Alaska Science Forum

July 2, 1982


The Arctic and the Carbon Dioxide Greenhouse Question
Article #549

by Tom Gosink


This article is provided as a public service by the Geophysical Institute, University of Alaska Fairbanks, in cooperation with the UAF research community. Guest author Tom Gosink is a Research Associate in Chemistry at the Geophysical Institute.


There are about a dozen trace chemical components of the atmosphere which affect the heat balance of the earth's surface. Carbon dioxide (CO2) is the most important of these trace constituents because of its ability to behave in a manner similar to a greenhouse. Both convert light energy into heat energy and trap it. Most of the atmospheric CO2 exists below the higher clouds; thus the energy it converts to heat is temporarily trapped near the earth's surface. If the average global air temperature increases by even 2°C for a few years, drastic changes in weather patterns will occur, partly in a natural attempt to shift the climate back to the status quo. Glaciers will begin to melt faster than they are formed, and sea level will rise several to tens of meters over a period of about a century. It has happened in the past. On the other hand, if world average air temperatures decrease about 2°C, the climate will revert to an ice age. Repeated volcanic activity such as the recent eruption of E1 Chichon in Mexico could cause such cooling due to the scattering of light by particulates high in the atmosphere. The 1980 eruption of Mt. St. Helen's was not strong enough to be significant in this respect.

Carbon dioxide is a natural and essential component of all living systems. Our exhaled breath contains a closely regulated 4.7% of CO2. Resuscitator oxygen has 0.5% CO2 added to it to stimulate involuntary breathing. Large commercial greenhouses add smaller quantities of CO2 to the enclosed air to enhance harvests. The latter use of CO2 is for plant nutrition, and not for the purpose of warming. Nature seeks to establish a balance of less than 0.003% (300 parts per million or ppm) of CO2 in the atmosphere. Atmospheric concentrations of CO2 have been rising for the past century, clearly linked to man's increased use of combustion. Average air in clean regions such as the Arctic now contain about 350 ppm CO2. Carbon dioxide concentrations continue to rise 1 to 2 ppm per year due to nature's inability to cope with about half of the nearly 6 billion tons of CO2 per year being added to the air by all of man's activities. When the concentration reaches about 400 ppm in the next 20 to 40 years, the global warming due to carbon dioxide is calculated to begin.

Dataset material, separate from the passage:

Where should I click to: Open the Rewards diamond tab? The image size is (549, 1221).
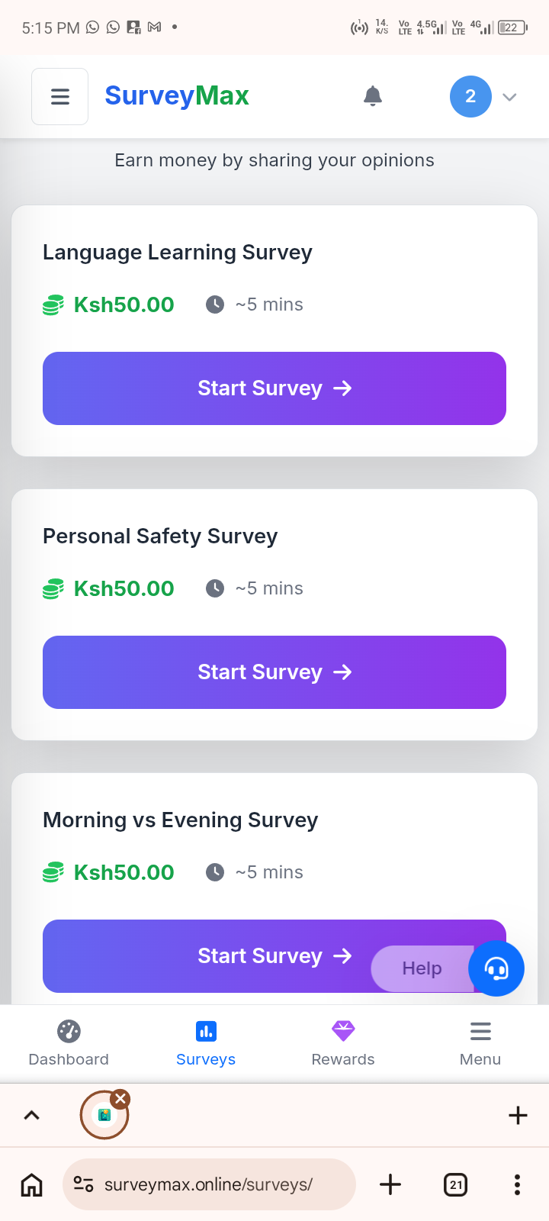coord(343,1042)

Oceans absorb and release about 30 billion tons of CO2 per year as part of the natural cycle. Between 2 and 3 billion tons of CO2 per year of the extra CO2 added to the system by man is absorbed by lower latitude oceans.

The Arctic, about 4% of the earth's surface, is neither an insignificant participant to the CO2 balance nor a passive ice-sealed region. Research has shown that summer Arctic sea waters are highly undersaturated in CO2 and draw down over 2 billion tons of the gas, but that during winter the water becomes highly oversaturated. The sea ice cover retards, but does not stop, the release of CO2 back into the air. Tundra and taiga regions of the Arctic and subarctic are another important depository for about 2 billion tons of CO2 in the form of peat. The decay rate of the dead plant material is retarded by low temperatures, which, in turn slows the release of the gas.

The critical question for research in the Arctic is, will warmer temperatures accelerate or retard the greenhouse effect? Uncovering winter Arctic seas as they now are would definitely promote a warming trend by releasing trapped CO2. If the ice is removed, it is questionable what the resultant increased penetration of light and wave action will do to the Arctic sea water. Will it absorb even more CO2, or will it continue to release CO2 ? On land, will the increased vegetation growth, and consequent insulation of the surface provide a CO2 depository sufficiently large to counteract that produced by hastened decomposition?